*Exercise goal*.
Give the count of lines below that include the word "agent", and say nothing else.

*Data shown*.

^^^^^^^^

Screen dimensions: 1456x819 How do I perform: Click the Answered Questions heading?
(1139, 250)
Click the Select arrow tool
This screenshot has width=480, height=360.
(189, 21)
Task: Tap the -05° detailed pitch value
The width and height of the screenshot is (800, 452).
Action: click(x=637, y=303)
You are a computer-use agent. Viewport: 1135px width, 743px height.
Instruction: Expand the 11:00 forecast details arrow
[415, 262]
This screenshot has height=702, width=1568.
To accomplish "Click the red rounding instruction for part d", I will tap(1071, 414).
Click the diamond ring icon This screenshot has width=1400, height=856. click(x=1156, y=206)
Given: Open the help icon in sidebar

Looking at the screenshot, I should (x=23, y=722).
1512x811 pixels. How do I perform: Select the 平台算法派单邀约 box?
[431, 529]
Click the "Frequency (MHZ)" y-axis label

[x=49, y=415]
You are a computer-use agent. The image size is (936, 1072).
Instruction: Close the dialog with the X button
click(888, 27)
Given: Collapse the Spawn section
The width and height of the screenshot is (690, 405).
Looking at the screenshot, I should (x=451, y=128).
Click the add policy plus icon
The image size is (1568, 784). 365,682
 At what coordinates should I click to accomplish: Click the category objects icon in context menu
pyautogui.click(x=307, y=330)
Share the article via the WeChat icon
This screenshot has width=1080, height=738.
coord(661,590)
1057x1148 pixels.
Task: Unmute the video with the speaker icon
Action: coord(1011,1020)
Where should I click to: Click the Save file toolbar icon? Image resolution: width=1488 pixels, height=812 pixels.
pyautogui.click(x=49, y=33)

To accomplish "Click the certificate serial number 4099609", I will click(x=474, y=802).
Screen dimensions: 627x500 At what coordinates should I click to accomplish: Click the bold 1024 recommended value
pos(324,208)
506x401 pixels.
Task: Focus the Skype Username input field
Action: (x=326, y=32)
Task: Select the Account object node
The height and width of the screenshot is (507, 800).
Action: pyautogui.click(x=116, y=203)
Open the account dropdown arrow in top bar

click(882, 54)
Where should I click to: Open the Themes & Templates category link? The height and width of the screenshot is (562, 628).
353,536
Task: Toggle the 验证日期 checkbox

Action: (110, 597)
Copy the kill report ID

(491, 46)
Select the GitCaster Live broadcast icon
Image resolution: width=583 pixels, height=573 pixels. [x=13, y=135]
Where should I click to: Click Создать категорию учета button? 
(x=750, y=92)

^^^^^^^^

*The answer*.
2